EXERCISE AIM => Look for the line with "Given: Edit credential with the pencil icon" in the entries below, then extract that line and all lines after it exactly, with pictures left out.

SOURCE DATA =>
++++++++++

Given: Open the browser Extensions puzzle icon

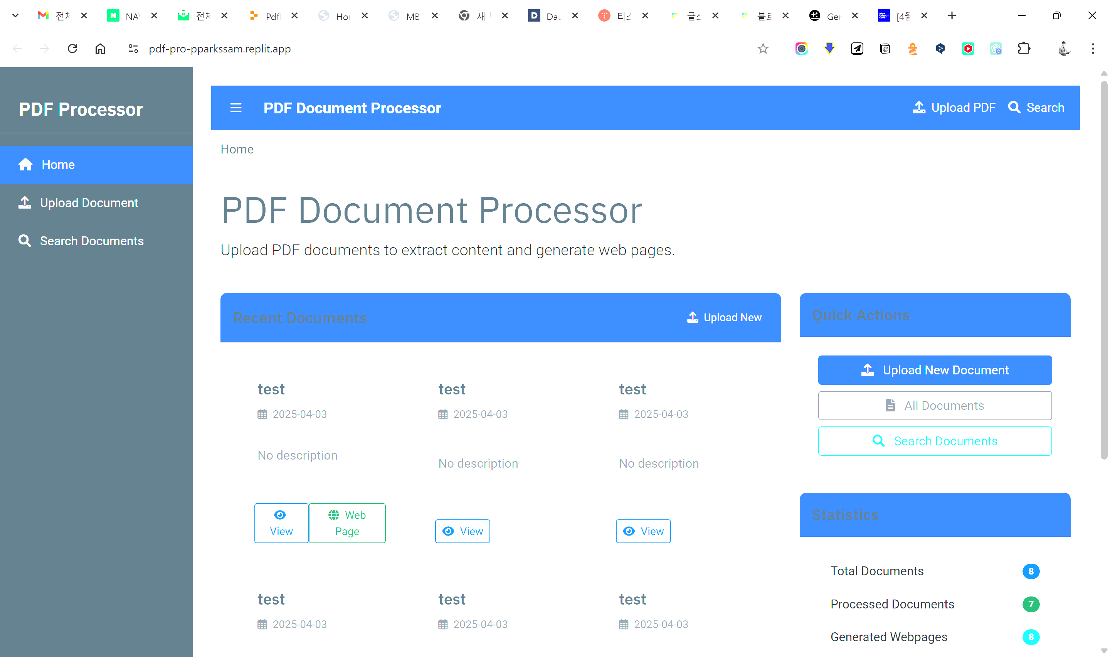Looking at the screenshot, I should (1024, 49).
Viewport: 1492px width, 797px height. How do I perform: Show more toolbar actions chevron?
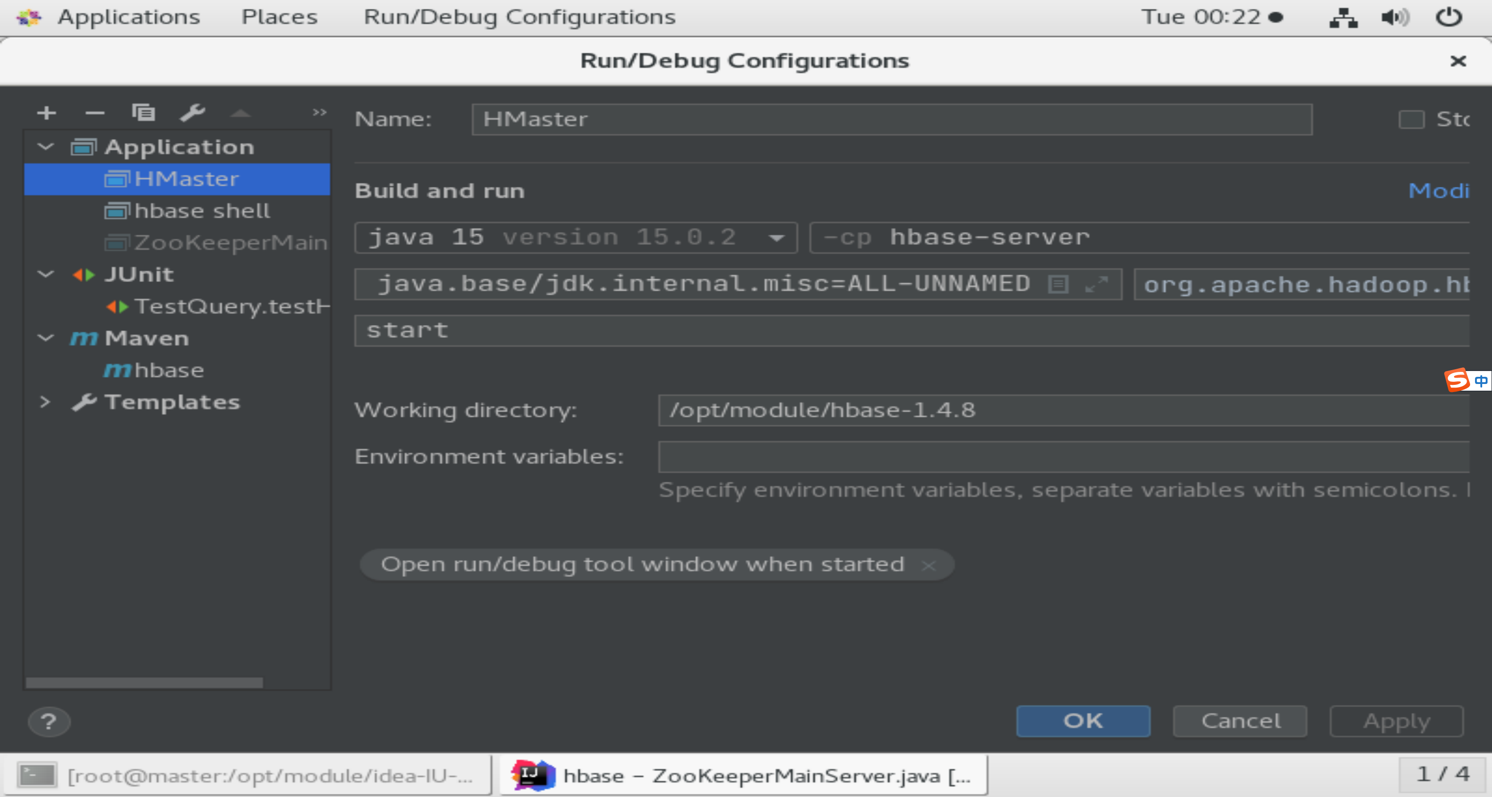(x=319, y=112)
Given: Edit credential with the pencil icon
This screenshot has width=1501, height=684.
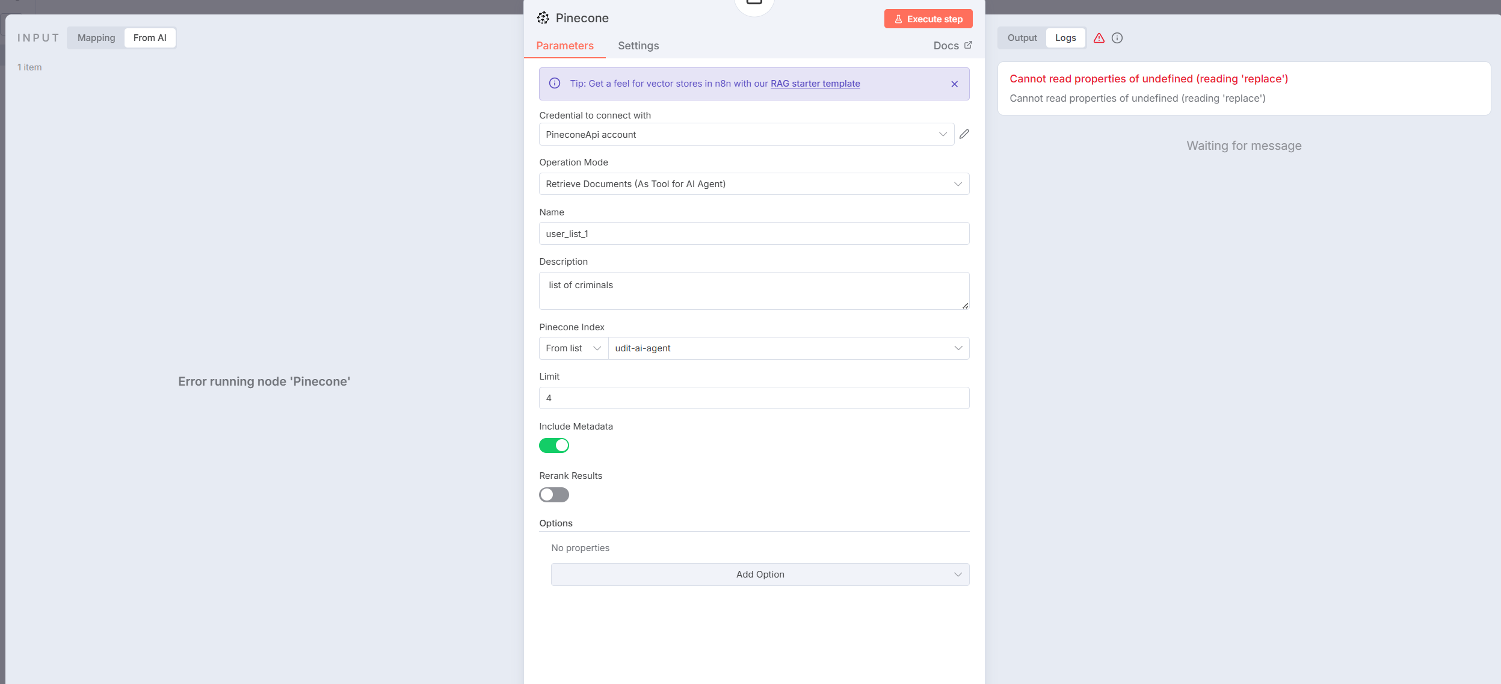Looking at the screenshot, I should coord(964,134).
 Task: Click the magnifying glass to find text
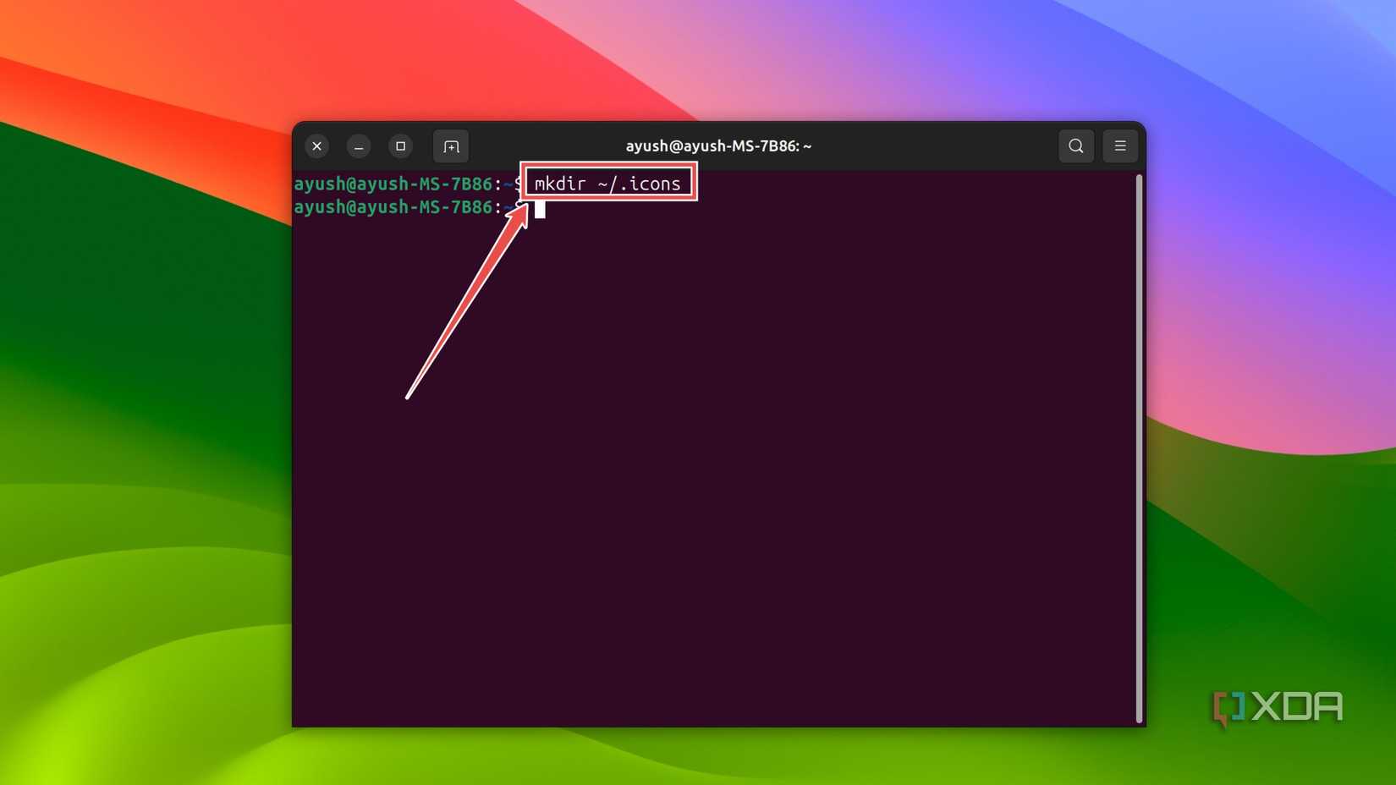1075,145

++++++++++

SOLVED EXERCISE =>
Given: Edit credential with the pencil icon
This screenshot has width=1501, height=684.
Looking at the screenshot, I should coord(964,134).
 Task: Click the magnifying glass to find text
1075,145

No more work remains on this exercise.